SACRAMENTO, Calif. — The Association of Biomolecular Resource Facilities' Nucleic Acid Research Group this week presented the results of its 2009-2010 study, which assessed the impact of various priming strategies on generating cDNA for use with quantitative PCR.
In the study, three different RNA templates of varying RNA quality were sent to 20 different labs, which performed the reverse transcriptase using the primers and enzymes of their choice and then sent the cDNA plates to a single lab for qPCR processing on a Life Technologies AB 7900 HT.
Although the labs used a total of six different RT enzymes at a range of temperatures, there were very few differences across the groups in terms of the effect on Cq value, according to Katia Sol-Church of the A.I. DuPont Hospital for Children, who presented the results of the NARG study at ABRF's annual conference here.
"We were impressed" that all 20 labs produced essentially the same results, with very few differences, Sol-Church said, noting the Cq value ranged from 24 to 27 for the 20 labs. "We didn't expect that."
One reason NARG members did not expect such reproducible results was because the effort built upon a preliminary, "in-house" study among seven labs conducted last year that resulted in Cq values that were "all over the place," Sol-Church said. In comparison to the 20-lab study, the Cq range for the smaller study was between 21 and 29, and spanned five levels of "statistically significant difference," she said.

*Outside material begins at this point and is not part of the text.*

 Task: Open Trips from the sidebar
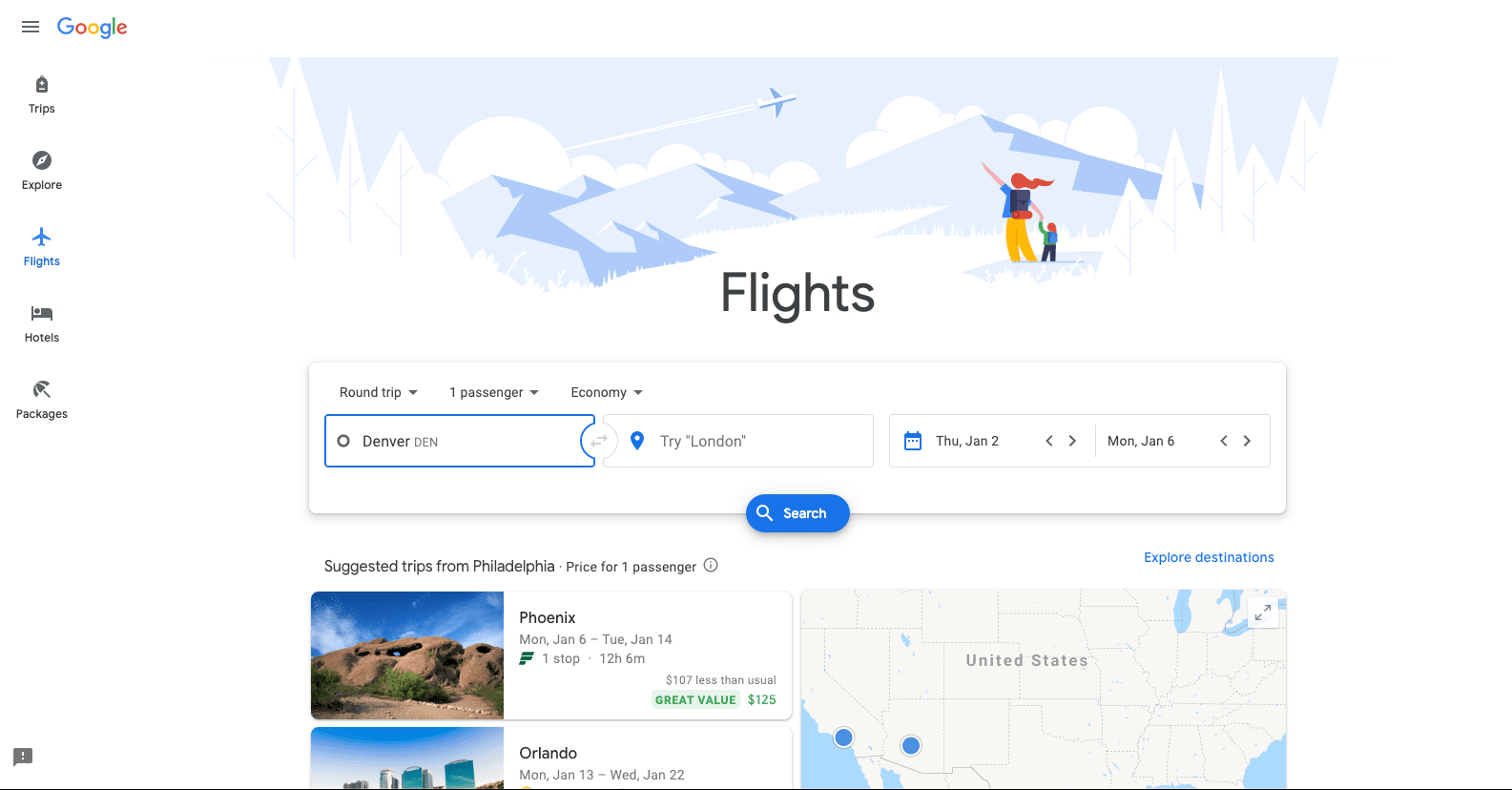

The key difference between the two studies, she noted, was that each lab in the preliminary effort did its own qPCR, while that step was centralized in the larger study. That fact led the group to conclude that any differences that were seen in the first study were due to the qPCR step, not the RT priming step.
Beyond reproducibility, the 20-lab study reached essentially the same conclusion regarding specific primer strategies as the preliminary study did — if the cDNA is only going to be used for one gene, then a gene-specific primer is the best option. If a gene-specific primer isn't available, however, a randomer-oligo(dT) combination is the best bet. In that case, the closer the assay is to the 3' end, the better the results will be, NARG members said.
In terms of specific enzymes, Clontech's SmartScribe appeared to perform the best, with a Cq of 23.9, while Bio-Rad's iScript was the worst, with a Cq of 26.77. However, Sol-Church stressed that only one participating lab used each of those enzymes so it would be difficult to draw any broad conclusions from the results. By comparison, 10 labs used Applied Biosystems' High Capacity RT kit; four used Invitrogen's SuperScript III; while two labs each used AB's standard RT kit and Roche's Transcriptor.
The choice of temperature made no measurable difference in the results, Sol-Church said.
The study also set out to determine the effect of RNA quality on Cq. RNA was degraded to three different levels — an RNA integrity number of 8, a RIN of 4, and a RIN of 2. However, due to various delays the labs were only able to analyze the samples with RIN of 8 and 4.
Preliminary results with those two samples indicate that the mildly degraded RNA may not have as much of a negative impact as some may have though. The Cq for the RIN 8 sample was 26, while that of the RIN 4 sample was 27, which is "not so bad" and indicates that while mildly degraded RNA does impact results, it could still be useful for certain applications, according to Sol-Church.
NARG plans to present the full results with the RIN 2 sample at next year's ABRF meeting.